During the 2008 president election, 28 million copies of Obsession, which critics dubbed “hate propaganda that paints Muslims as violent extremists,” were distributed in key swing states. The effort was carried out by Clarion in partnership with the Endowment for Middle East Truth (EMET), a neoconservative organization that takes positions “identified with Israel’s right-wing Likud Party and the ‘settler lobby’ there.” Prominent members of EMET’s board include rightist “pro-Israel” figures like Meyrav Wurmser, Daniel Pipes, Frank Gaffney, and James Woolsey.
Shore was also the executive producer of the 2013 Clarion Project documentary Honor Diaries. The film, which one commentator characterized as “a piece of propaganda masquerading as a feminist, humanist film,” purported to cover “issues facing women in Muslim-majority societies.” The film was co-written and produced by Paula Kweskin, a legal researcher at the “pro-Israel” NGO Monitor, and West Bank settler Alex Traiman. Controversial Islam critic Ayaan Hirsi Alialso served as the film's executive producer.
Shore is also the founder of Jerusalem U, a nonprofit organization that claims to be “dedicated to making young Jews proud of their heritage and emotionally connected to the Land of Israel.” When asked during an interview by Forward if Jerusalem U “offers a balanced education on Israel,” Shore replied: “We don’t feel we have to have 50% of Palestinian voices, just as the Palestinians don’t present 50% of Israeli voices.” Later in the interview, when questioned if Israeli educators should “give equal time to Palestinian voices,” Shore contradicted his earlier statement, “We give 50% to Palestinian voices. That’s balanced.”

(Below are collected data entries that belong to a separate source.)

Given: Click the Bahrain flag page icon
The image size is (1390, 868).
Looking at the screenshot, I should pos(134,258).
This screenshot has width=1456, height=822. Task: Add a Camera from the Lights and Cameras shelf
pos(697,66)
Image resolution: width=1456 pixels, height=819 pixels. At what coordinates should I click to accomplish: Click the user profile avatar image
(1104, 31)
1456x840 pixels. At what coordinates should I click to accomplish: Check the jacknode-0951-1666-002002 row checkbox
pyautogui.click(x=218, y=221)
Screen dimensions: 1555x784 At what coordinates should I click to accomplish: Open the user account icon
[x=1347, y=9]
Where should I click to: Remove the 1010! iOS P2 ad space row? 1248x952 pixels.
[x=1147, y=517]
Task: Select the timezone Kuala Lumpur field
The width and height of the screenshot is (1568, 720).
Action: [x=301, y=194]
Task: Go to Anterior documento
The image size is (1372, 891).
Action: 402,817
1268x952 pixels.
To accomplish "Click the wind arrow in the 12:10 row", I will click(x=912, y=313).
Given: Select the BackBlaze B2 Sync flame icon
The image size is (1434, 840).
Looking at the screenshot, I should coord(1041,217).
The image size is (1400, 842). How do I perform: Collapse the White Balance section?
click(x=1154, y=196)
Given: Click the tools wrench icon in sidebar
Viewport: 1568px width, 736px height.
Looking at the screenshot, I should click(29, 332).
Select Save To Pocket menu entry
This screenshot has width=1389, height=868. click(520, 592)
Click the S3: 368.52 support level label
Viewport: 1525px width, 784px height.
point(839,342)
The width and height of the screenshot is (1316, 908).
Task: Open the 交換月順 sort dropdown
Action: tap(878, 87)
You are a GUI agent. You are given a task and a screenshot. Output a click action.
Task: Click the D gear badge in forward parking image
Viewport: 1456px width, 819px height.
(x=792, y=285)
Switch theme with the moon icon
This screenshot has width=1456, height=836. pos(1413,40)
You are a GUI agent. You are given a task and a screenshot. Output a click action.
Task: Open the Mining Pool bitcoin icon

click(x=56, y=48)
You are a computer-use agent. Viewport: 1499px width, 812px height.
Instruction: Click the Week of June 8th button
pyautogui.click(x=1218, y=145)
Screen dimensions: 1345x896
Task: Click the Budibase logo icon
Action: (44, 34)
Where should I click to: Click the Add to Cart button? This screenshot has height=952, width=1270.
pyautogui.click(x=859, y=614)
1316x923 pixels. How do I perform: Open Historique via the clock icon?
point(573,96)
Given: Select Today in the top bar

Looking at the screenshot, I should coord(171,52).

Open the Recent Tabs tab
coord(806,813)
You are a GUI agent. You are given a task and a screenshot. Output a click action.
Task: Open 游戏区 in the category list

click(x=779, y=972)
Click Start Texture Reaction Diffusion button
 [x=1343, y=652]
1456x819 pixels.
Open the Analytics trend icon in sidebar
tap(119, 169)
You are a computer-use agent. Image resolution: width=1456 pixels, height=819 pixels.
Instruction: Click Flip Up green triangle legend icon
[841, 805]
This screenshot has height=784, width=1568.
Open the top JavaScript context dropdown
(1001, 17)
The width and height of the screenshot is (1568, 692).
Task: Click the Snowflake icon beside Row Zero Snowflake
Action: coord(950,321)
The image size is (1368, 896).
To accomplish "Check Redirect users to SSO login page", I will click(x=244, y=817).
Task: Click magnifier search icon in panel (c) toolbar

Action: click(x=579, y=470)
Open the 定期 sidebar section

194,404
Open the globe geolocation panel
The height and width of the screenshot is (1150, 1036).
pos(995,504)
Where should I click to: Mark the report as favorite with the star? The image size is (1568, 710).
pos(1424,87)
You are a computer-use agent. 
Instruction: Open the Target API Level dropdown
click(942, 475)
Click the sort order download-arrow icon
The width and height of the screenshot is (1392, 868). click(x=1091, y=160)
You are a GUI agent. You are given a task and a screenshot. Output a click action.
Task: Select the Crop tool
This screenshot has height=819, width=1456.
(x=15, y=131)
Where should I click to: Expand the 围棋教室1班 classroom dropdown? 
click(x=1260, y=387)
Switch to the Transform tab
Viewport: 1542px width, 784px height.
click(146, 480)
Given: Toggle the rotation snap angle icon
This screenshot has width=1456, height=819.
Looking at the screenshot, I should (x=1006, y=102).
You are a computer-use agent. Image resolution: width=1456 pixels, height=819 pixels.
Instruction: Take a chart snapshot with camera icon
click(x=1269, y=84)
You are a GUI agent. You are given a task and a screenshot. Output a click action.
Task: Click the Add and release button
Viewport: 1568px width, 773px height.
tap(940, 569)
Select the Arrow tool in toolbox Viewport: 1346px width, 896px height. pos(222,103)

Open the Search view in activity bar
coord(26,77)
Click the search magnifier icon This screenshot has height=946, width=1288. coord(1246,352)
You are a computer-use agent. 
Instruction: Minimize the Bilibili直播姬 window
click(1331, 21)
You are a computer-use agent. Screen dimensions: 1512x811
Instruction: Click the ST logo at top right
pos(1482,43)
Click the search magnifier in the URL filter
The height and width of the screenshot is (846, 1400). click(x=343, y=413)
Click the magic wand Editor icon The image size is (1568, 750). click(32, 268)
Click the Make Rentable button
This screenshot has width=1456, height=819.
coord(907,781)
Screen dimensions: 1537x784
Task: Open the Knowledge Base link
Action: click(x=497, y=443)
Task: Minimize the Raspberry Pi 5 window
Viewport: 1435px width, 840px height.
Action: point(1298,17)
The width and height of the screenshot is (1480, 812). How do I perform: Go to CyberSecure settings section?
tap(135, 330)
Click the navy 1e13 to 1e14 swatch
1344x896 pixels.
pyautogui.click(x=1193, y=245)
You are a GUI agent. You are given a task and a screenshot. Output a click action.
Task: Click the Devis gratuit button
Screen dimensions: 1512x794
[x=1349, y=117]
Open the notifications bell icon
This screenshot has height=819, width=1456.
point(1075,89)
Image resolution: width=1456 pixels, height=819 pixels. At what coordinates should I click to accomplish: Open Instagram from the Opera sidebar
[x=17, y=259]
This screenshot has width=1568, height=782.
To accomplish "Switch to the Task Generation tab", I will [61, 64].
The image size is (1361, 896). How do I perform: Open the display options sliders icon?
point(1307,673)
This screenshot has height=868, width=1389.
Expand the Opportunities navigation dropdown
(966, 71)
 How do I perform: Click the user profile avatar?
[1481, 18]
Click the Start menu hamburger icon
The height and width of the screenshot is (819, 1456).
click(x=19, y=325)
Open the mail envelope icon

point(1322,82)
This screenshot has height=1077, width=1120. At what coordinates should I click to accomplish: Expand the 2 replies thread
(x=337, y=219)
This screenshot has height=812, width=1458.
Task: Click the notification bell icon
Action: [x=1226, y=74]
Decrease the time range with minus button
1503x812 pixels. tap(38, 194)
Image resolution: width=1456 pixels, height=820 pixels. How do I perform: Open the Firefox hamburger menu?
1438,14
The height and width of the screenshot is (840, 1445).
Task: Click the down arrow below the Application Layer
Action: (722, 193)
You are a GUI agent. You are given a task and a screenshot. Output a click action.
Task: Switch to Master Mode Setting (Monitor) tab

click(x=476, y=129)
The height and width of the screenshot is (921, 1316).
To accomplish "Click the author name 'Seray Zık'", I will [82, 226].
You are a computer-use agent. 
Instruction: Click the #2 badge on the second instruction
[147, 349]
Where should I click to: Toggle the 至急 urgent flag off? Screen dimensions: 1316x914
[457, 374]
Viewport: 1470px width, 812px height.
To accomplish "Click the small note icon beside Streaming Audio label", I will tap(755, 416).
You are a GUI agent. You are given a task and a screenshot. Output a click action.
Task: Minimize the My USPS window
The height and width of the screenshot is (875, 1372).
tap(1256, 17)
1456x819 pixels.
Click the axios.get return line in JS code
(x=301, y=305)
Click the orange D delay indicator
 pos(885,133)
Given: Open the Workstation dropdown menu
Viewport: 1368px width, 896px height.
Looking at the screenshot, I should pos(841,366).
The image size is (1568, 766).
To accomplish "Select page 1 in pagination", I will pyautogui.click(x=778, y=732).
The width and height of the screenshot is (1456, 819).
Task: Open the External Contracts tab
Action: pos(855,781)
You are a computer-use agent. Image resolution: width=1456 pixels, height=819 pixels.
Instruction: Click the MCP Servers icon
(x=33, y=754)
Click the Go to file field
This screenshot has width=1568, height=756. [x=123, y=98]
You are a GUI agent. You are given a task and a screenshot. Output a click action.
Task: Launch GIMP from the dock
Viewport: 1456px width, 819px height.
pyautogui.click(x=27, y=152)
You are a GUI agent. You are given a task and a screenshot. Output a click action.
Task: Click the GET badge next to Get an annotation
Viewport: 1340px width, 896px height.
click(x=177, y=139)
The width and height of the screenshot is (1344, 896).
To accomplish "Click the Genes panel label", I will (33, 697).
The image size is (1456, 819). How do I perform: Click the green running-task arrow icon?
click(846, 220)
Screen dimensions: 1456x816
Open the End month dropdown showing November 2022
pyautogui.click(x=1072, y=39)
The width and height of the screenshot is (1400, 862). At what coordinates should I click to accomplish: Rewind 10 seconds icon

Similar to the Clarion Project, one of the main undertakings of Jerusalem U is to produce documentaries. In a March 2015 op-ed about a recent documentary called “Crossing the Line 2: The New Face of Anti-Semitism on Campus,” Shore wrote that the film serves “as both a warning and a call to action for the Jewish community.” He expressed unease about recent polls showing that “young Jews” are “affiliating to so-called ‘pro-Israel’ groups, whose views are worryingly close to the narrative of Israel’s enemies.” He added: “If we fail to provide the students with the right tools, it will lead directly to a decrease in Jewish pride and identity that we can ill afford. For the next generation of voters and leaders, the implications for America’s long-term support for Israel could be profound.”